Task goal => This task calls for every entry below to be repeated exactly, without the pictures.

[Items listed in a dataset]
———

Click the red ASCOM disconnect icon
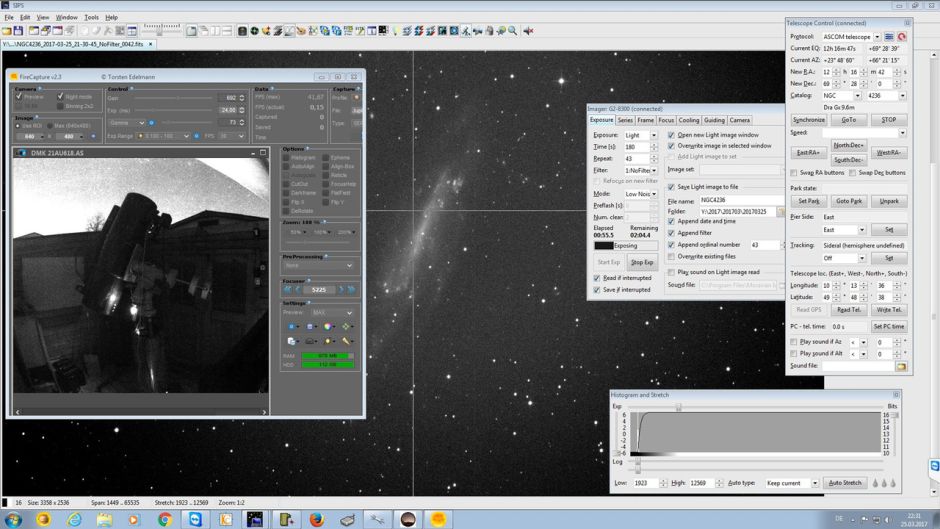[901, 37]
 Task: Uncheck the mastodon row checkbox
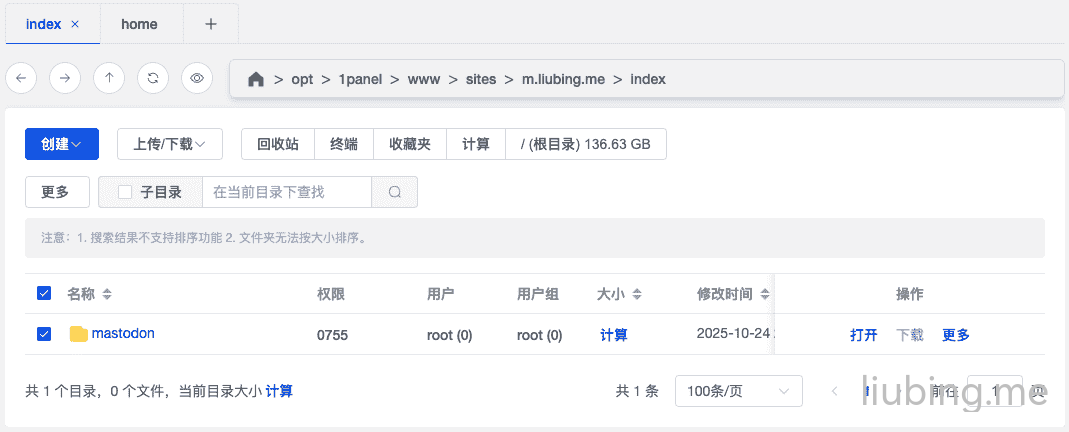(44, 334)
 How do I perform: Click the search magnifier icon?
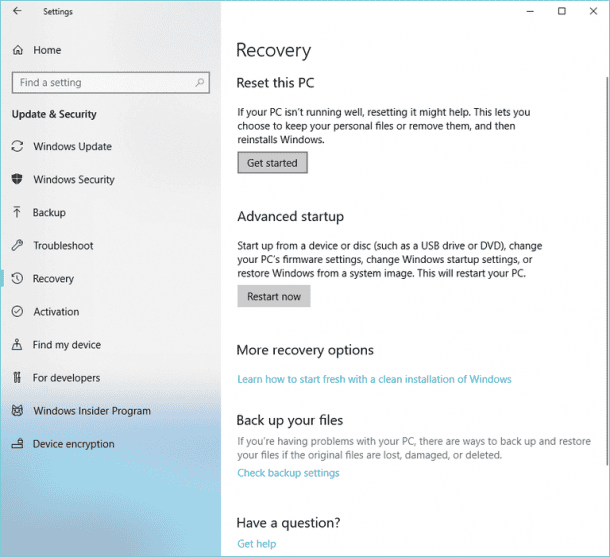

———

Response to the task =>
Click the red ASCOM disconnect icon
[901, 37]
 Task: Uncheck the mastodon row checkbox
(44, 334)
 How do I perform: Click the search magnifier icon?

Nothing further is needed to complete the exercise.